3.1 Protein content of canola protein products
The protein products obtained using AE-IP from unfermented HE and CP (non-defatted) meals had protein levels of 86.5% and 68.9%, respectively (Table 1). After the defatting process, an 81.6% protein content was achieved for the CP meal, indicating that the high oil content negatively influenced protein extraction by AE-IP. The canola protein products obtained from the CP meal fermented with A. niger NRRL 334 and A. oryzae NRRL 5590 had protein levels of 62.7% and 57.9%, respectively. The protein products from the HE meals fermented with A. niger and A. oryzae had protein levels of 56.3% and 58.4%, respectively. Both the CP and HE meals, when fermented with either of the fungal strains, gave products with lower protein content upon enrichment using AE-IP.
In contrast, the SE method resulted in higher protein levels (>90%) for all unfermented and fermented canola protein products than those produced by AE-IP (56.3%-86.5%). The lower protein content found in the AE-IP samples may be due to the heterogeneous nature of canola proteins (cruciferin and napin), which were proven to have different isoelectric points that complicate their precipitation (Wu & Muir, 2008). Fermentation did not increase the protein content of SE products for either type of meal (CP and HE). Of the protein products extracted from fermented meals, the SE process using the CP meal fermented with A. oryzae resulted in the highest protein content (99.0%).

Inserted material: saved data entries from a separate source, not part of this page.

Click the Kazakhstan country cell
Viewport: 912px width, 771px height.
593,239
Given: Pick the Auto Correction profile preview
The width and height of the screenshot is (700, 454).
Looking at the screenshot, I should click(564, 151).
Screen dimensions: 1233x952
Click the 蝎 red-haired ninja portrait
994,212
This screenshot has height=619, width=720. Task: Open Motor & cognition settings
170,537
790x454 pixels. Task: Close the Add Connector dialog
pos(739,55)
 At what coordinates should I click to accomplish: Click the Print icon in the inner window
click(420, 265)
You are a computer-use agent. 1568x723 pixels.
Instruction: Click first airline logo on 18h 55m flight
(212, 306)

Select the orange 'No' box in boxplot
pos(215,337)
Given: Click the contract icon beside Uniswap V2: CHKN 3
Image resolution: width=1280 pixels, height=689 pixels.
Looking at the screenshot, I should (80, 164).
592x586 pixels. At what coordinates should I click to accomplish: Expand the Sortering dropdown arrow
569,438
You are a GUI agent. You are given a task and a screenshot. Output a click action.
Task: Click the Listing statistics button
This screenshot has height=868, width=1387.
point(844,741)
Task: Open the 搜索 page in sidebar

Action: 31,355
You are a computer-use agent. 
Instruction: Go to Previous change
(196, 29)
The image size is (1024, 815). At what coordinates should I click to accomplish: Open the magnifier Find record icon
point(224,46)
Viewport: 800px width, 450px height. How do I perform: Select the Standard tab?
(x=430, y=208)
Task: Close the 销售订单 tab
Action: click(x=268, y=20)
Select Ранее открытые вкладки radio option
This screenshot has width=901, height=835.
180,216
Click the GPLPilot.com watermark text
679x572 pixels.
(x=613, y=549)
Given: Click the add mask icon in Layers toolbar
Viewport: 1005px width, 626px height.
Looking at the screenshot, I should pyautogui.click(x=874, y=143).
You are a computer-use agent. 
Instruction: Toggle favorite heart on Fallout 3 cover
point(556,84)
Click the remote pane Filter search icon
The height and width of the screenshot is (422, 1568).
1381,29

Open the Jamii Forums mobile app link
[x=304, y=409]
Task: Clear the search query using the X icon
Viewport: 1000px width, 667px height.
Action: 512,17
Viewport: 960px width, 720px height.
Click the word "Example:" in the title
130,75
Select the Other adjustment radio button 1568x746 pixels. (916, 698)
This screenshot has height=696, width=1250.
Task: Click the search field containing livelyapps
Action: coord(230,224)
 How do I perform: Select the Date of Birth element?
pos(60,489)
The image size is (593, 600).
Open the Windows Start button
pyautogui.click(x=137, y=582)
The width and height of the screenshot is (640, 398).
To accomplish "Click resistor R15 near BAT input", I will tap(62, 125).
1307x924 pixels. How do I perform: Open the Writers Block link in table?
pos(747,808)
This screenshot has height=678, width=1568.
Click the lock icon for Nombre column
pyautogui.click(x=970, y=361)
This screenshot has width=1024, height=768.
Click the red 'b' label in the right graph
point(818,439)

As these findings refute the hypothesis that SSF could improve the protein extraction process, a few theories are proposed. Fermentation can lead to partial hydrolysis of the protein, which is hypothesized to increase the protein surface hydrophobicity (decrease in protein solubility) and in turn create stronger protein-lipid interactions. Also, the large quantity of hyphae produced by fungi may act like a ‘glue’ to connect the solid substrates tightly and affect the protein extraction by limiting the soluble protein dissolving into the surrounding aquatic system. After the SSF, the degradation of fibre might also release insoluble or soluble carbohydrates (polysaccharides or starch) and make it difficult to separate the proteins from the complex (protein-carbohydrate interaction). In addition, the oil could largely affect the protein extraction process, which may be the case for the CP meals (Krause & Schwenke, 2001), although adding a defatting step to the unfermented meal resulted in slightly lower protein content (99.6 vs. 96.5%) of the SE products.